*Data*.
──────────────────────────────

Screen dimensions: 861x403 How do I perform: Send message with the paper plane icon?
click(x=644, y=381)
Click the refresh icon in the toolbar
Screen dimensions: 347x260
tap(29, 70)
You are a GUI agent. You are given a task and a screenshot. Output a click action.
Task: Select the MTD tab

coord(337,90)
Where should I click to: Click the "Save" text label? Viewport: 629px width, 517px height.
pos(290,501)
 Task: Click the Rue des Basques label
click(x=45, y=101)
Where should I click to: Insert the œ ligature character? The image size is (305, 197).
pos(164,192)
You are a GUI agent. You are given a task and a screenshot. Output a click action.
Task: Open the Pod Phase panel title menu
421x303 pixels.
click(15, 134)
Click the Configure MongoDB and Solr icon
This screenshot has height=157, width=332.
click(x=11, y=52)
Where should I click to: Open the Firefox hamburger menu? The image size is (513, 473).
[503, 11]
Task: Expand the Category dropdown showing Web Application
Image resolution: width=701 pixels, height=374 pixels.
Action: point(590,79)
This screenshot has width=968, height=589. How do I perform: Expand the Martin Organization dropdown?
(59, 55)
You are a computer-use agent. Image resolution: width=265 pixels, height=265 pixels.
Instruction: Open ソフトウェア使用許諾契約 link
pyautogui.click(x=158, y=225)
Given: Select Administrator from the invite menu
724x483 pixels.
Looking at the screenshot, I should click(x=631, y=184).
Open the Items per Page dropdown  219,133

──────────────────────────────

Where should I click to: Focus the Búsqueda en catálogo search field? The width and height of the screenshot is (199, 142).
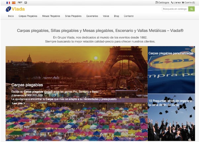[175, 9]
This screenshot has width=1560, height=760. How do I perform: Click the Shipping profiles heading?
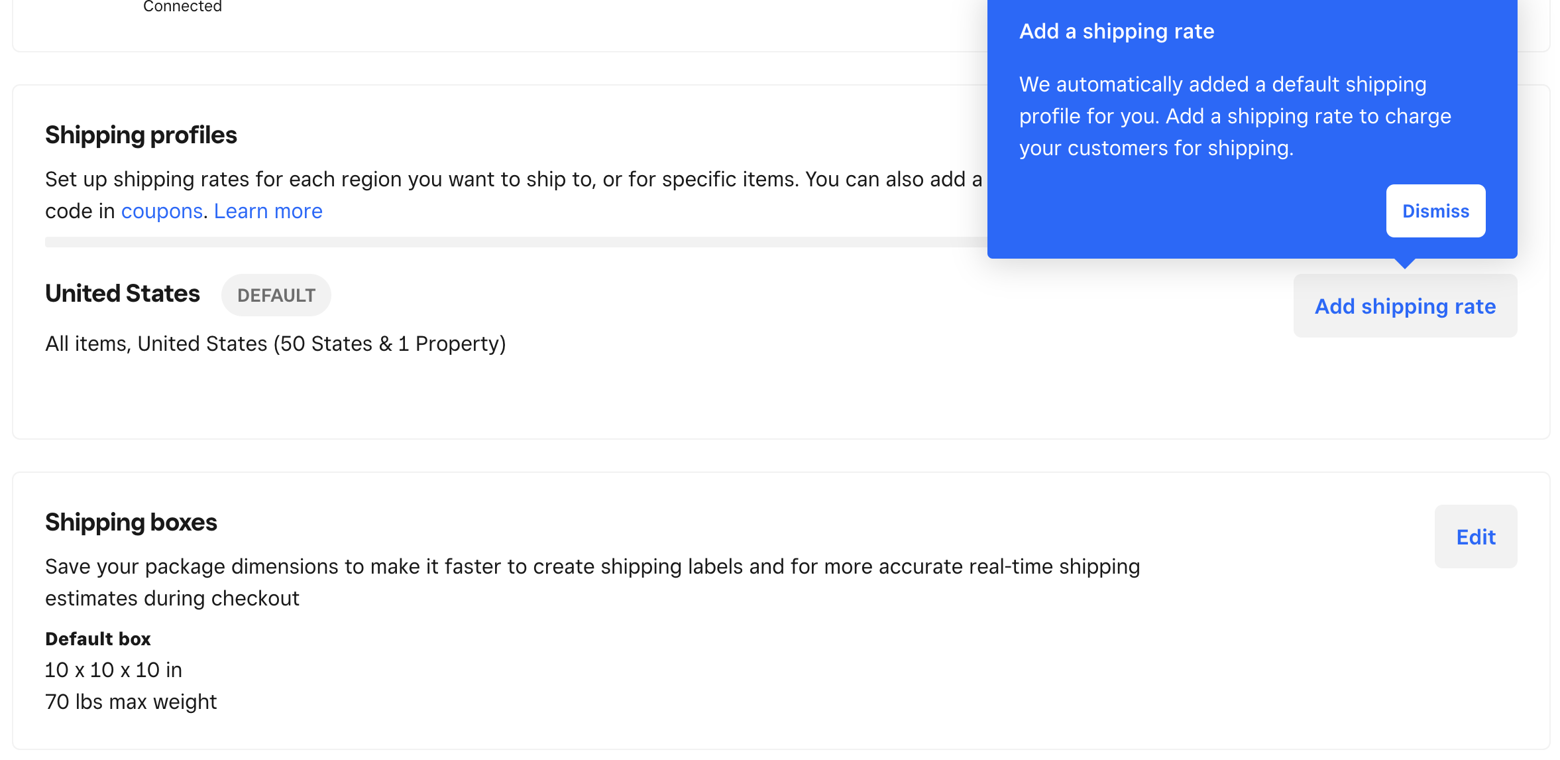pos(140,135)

──────────────────────────────

*Directions*.
Print, without alteration, only the lines above between the one holding "Task: Select the MTD tab" and the one holding "Open the Items", inclusive.

*Result below*.
Task: Select the MTD tab

coord(337,90)
Where should I click to: Click the "Save" text label? Viewport: 629px width, 517px height.
pos(290,501)
 Task: Click the Rue des Basques label
click(x=45, y=101)
Where should I click to: Insert the œ ligature character? The image size is (305, 197).
pos(164,192)
You are a GUI agent. You are given a task and a screenshot. Output a click action.
Task: Open the Pod Phase panel title menu
421x303 pixels.
click(15, 134)
Click the Configure MongoDB and Solr icon
This screenshot has height=157, width=332.
click(x=11, y=52)
Where should I click to: Open the Firefox hamburger menu? The image size is (513, 473).
[503, 11]
Task: Expand the Category dropdown showing Web Application
Image resolution: width=701 pixels, height=374 pixels.
Action: point(590,79)
This screenshot has width=968, height=589. How do I perform: Expand the Martin Organization dropdown?
(59, 55)
You are a computer-use agent. Image resolution: width=265 pixels, height=265 pixels.
Instruction: Open ソフトウェア使用許諾契約 link
pyautogui.click(x=158, y=225)
Given: Select Administrator from the invite menu
724x483 pixels.
Looking at the screenshot, I should click(x=631, y=184).
Open the Items per Page dropdown  219,133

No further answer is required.